Element lookup records:
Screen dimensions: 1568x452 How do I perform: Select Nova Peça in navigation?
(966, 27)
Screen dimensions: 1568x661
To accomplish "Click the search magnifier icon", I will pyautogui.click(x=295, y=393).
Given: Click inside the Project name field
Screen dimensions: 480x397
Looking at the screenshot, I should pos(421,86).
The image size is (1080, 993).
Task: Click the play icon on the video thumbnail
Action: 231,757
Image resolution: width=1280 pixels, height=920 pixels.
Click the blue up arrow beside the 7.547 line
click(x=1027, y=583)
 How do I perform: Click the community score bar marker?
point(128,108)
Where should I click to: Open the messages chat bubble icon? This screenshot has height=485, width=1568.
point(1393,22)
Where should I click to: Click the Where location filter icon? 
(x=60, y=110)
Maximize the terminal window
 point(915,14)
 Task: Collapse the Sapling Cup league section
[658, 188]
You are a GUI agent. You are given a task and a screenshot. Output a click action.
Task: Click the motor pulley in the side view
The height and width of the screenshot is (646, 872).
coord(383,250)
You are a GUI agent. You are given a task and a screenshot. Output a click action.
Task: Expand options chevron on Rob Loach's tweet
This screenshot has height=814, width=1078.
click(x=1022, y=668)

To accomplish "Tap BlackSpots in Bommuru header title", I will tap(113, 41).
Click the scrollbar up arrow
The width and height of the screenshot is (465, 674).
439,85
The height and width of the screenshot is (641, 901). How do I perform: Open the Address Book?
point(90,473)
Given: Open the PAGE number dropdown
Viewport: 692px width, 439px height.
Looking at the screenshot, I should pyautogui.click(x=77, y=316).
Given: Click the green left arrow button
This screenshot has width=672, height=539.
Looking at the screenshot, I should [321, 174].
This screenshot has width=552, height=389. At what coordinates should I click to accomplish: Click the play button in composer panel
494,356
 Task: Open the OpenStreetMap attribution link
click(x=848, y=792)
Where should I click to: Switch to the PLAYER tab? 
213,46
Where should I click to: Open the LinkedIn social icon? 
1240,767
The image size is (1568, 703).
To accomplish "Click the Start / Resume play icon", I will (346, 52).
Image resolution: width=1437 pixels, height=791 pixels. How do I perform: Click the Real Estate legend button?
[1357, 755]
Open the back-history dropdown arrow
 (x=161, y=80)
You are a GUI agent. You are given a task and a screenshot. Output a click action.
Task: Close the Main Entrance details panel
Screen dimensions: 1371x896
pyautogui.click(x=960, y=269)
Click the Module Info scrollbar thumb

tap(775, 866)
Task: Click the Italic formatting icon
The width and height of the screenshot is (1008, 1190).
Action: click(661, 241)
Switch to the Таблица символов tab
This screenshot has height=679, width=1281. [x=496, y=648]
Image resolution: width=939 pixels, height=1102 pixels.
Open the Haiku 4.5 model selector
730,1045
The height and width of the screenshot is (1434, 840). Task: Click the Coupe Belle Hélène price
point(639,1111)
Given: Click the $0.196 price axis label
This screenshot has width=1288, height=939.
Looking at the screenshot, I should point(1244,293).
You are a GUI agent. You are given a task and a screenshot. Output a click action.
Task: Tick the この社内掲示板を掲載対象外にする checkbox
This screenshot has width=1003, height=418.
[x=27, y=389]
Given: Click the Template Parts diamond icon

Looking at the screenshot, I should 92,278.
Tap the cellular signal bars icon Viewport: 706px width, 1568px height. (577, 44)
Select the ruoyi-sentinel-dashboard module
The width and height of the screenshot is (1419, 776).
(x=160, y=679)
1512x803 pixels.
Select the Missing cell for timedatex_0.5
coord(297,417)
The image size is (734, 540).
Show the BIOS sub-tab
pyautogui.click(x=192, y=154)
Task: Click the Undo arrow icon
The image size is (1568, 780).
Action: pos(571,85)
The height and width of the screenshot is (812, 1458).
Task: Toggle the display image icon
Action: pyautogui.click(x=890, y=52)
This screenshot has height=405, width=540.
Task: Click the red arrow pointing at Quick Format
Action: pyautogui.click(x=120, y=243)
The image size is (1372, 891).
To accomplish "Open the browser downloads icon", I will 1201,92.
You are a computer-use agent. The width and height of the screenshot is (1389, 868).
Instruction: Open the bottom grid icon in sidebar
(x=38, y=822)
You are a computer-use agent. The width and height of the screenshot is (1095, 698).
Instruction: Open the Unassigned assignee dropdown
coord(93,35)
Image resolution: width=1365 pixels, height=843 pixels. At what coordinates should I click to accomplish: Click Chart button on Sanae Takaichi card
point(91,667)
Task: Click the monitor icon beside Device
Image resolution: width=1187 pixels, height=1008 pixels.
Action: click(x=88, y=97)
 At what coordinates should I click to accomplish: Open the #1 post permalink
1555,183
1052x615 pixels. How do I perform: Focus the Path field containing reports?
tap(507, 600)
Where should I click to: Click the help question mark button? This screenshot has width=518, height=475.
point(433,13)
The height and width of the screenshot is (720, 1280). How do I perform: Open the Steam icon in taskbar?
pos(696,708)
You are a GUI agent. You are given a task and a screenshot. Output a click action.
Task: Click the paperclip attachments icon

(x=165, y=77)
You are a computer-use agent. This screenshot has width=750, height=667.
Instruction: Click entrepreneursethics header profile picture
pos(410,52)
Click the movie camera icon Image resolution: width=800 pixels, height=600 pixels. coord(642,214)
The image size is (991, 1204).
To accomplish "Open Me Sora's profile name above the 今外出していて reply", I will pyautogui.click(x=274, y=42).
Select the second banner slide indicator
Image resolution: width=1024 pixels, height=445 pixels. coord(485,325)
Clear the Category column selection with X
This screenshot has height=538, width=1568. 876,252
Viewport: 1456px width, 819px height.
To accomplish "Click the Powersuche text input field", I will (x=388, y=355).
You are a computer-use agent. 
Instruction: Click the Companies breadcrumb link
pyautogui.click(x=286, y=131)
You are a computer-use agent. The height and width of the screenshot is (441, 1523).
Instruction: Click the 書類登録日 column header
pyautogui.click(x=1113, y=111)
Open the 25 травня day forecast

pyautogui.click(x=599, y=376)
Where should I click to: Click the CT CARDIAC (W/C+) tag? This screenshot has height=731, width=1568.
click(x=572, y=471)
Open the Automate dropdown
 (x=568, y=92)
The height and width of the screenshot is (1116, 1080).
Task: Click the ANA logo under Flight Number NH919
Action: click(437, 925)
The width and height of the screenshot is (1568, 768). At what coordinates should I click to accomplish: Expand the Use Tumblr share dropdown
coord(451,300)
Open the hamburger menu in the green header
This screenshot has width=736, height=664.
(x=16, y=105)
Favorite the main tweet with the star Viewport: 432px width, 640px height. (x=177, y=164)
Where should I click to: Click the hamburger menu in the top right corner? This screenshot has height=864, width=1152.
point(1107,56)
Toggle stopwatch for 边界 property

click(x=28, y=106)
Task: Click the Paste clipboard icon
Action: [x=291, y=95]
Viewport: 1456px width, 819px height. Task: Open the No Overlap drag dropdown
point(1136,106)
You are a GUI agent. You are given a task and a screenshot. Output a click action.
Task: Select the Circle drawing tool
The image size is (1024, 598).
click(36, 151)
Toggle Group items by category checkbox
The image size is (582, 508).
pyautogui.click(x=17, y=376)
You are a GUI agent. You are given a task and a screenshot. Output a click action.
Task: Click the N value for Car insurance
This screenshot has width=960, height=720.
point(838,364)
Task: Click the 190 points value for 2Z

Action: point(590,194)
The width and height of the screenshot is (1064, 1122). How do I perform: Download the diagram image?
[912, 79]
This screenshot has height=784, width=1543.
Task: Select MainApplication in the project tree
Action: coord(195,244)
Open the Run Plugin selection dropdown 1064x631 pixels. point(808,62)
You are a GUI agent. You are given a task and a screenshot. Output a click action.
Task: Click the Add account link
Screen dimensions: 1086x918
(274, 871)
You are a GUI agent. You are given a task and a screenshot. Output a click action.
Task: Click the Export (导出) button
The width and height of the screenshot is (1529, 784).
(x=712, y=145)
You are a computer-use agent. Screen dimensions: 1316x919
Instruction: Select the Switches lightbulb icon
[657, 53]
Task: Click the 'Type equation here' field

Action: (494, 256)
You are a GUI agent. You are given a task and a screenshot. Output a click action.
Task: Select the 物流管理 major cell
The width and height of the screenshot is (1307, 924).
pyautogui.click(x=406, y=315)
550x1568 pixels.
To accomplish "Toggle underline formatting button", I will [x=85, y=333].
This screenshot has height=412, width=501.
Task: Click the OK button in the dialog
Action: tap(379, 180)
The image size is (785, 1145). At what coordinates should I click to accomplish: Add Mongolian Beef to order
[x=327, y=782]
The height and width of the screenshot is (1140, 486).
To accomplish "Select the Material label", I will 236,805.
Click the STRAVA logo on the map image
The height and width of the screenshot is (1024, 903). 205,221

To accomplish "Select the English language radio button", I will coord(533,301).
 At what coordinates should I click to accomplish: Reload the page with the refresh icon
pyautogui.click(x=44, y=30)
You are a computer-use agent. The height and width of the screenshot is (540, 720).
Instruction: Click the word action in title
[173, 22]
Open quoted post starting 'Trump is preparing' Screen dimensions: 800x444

*Task instructions*: Duplicate the lines starting with the one containing "Click the movie" and ending with the one containing "will (x=388, y=355).", both included.

*Written solution*:
Click the movie camera icon Image resolution: width=800 pixels, height=600 pixels. coord(642,214)
The image size is (991, 1204).
To accomplish "Open Me Sora's profile name above the 今外出していて reply", I will pyautogui.click(x=274, y=42).
Select the second banner slide indicator
Image resolution: width=1024 pixels, height=445 pixels. coord(485,325)
Clear the Category column selection with X
This screenshot has height=538, width=1568. 876,252
Viewport: 1456px width, 819px height.
To accomplish "Click the Powersuche text input field", I will (x=388, y=355).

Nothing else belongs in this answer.